● WORK INSTRUCTIONS
Only lines containing the word "agent" are needed; pull them out of the material.

─── AVAILABLE DATA ───

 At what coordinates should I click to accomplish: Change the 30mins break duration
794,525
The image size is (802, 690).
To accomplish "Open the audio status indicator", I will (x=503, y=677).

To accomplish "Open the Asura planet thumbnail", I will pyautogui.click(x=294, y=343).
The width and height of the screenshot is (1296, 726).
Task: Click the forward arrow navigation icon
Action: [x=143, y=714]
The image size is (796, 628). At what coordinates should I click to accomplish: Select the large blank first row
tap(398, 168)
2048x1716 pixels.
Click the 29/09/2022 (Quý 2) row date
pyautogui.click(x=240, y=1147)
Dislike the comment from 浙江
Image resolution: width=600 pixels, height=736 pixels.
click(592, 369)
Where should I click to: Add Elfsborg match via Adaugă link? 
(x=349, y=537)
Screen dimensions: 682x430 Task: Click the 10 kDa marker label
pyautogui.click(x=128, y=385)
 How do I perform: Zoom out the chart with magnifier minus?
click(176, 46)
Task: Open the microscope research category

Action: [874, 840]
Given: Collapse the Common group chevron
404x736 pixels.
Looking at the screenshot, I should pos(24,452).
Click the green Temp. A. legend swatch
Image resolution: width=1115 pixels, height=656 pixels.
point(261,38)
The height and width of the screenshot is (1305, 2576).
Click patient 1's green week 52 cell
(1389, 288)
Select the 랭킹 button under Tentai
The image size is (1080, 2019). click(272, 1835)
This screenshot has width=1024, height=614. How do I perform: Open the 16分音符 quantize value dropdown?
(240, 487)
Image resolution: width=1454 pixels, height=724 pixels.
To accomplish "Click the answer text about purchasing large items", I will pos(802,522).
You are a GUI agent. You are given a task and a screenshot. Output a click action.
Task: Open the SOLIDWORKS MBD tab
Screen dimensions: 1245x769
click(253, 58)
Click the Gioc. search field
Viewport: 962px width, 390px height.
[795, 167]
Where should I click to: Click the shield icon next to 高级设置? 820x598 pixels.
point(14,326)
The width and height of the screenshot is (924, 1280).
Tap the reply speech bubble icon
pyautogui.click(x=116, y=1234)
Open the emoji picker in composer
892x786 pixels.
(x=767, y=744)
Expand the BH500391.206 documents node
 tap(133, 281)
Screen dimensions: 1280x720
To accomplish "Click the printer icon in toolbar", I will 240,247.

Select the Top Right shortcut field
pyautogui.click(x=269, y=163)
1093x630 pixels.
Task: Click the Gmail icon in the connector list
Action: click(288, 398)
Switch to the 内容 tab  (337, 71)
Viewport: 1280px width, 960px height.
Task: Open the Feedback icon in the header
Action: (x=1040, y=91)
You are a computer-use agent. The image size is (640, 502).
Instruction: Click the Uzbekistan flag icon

───

● RESULT
You are a GUI agent. You are given a task and a screenshot. Output a click action.
You are a computer-use agent. The image size is (640, 502).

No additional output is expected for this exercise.